Data for locating visible targets
☆ ☆ ☆

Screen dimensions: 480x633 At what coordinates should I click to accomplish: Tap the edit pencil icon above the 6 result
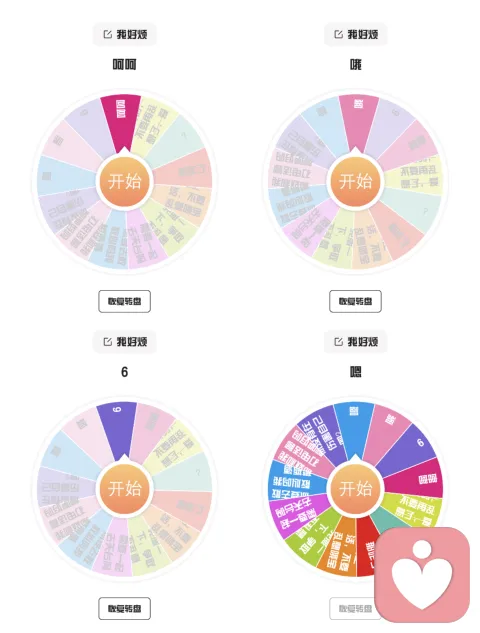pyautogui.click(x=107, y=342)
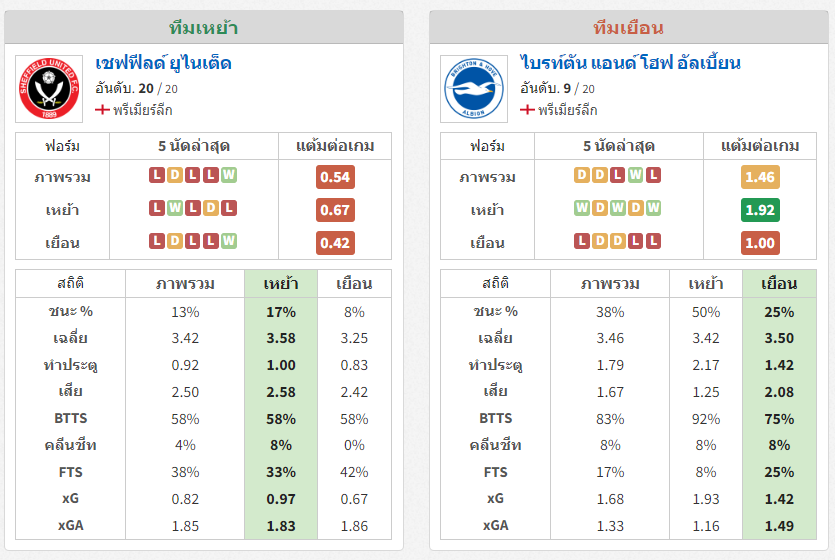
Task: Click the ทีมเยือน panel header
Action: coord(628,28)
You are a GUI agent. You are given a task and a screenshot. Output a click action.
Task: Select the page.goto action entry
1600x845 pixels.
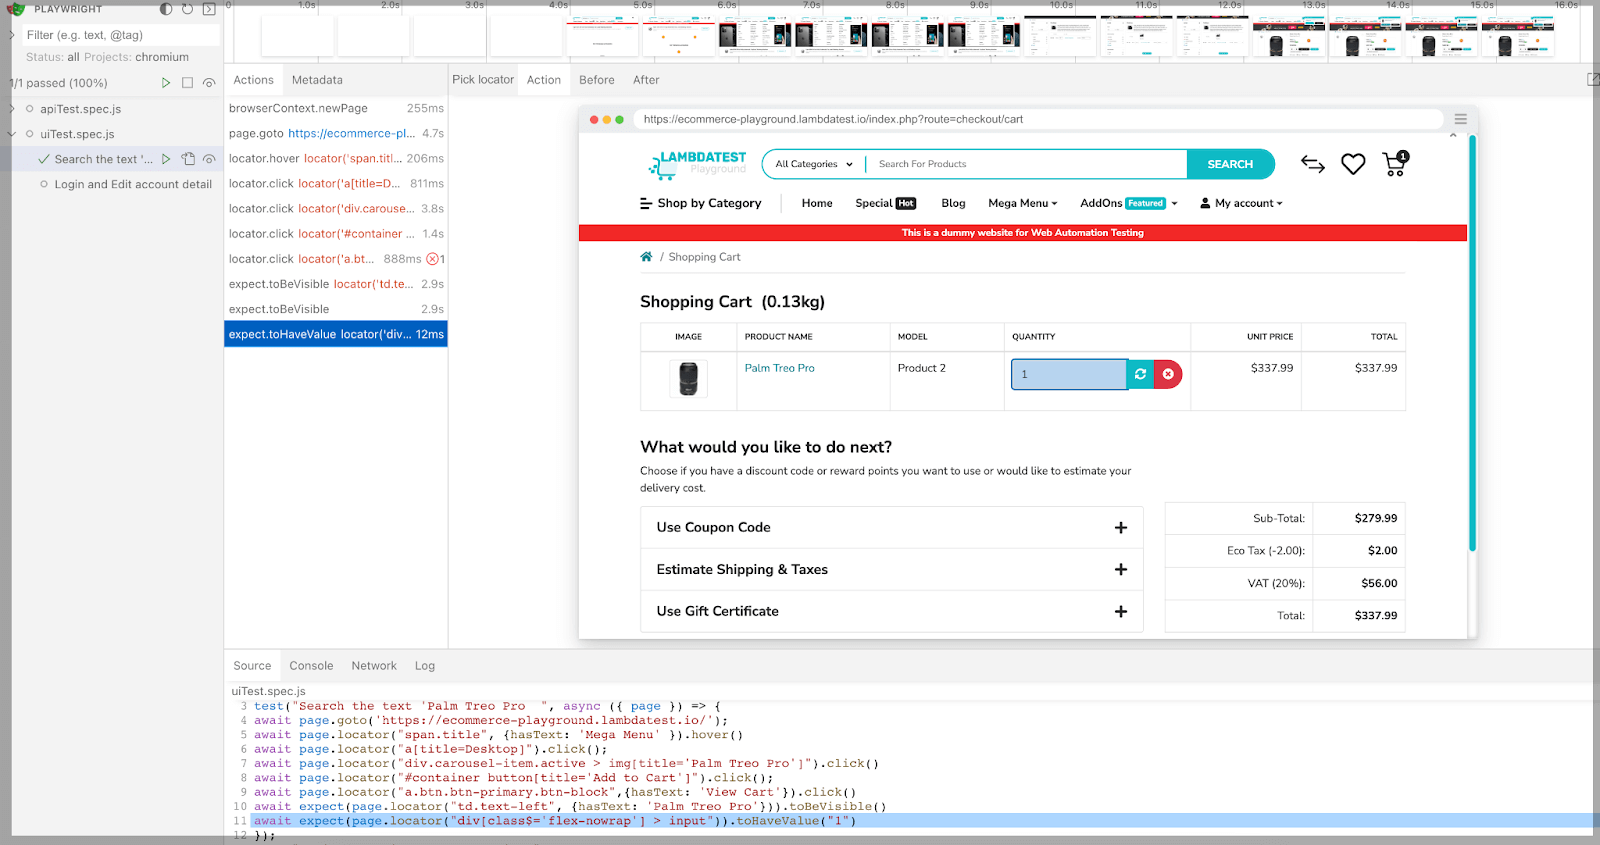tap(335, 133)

☆ ☆ ☆

**Exercise instructions**
Arrange the records as a Markdown table with the columns Row and Line, giving each nonblank line its own numbered row. Leave out the pictures.

**Solution for this task**
| Row | Line |
|---|---|
| 1 | Screen dimensions: 480x633 At what coordinates should I click to accomplish: Tap the edit pencil icon above the 6 result |
| 2 | pyautogui.click(x=107, y=342) |
| 3 | Task: Click the ทีมเยือน panel header |
| 4 | Action: coord(628,28) |
| 5 | You are a GUI agent. You are given a task and a screenshot. Output a click action. |
| 6 | Task: Select the page.goto action entry |
| 7 | 1600x845 pixels. |
| 8 | tap(335, 133) |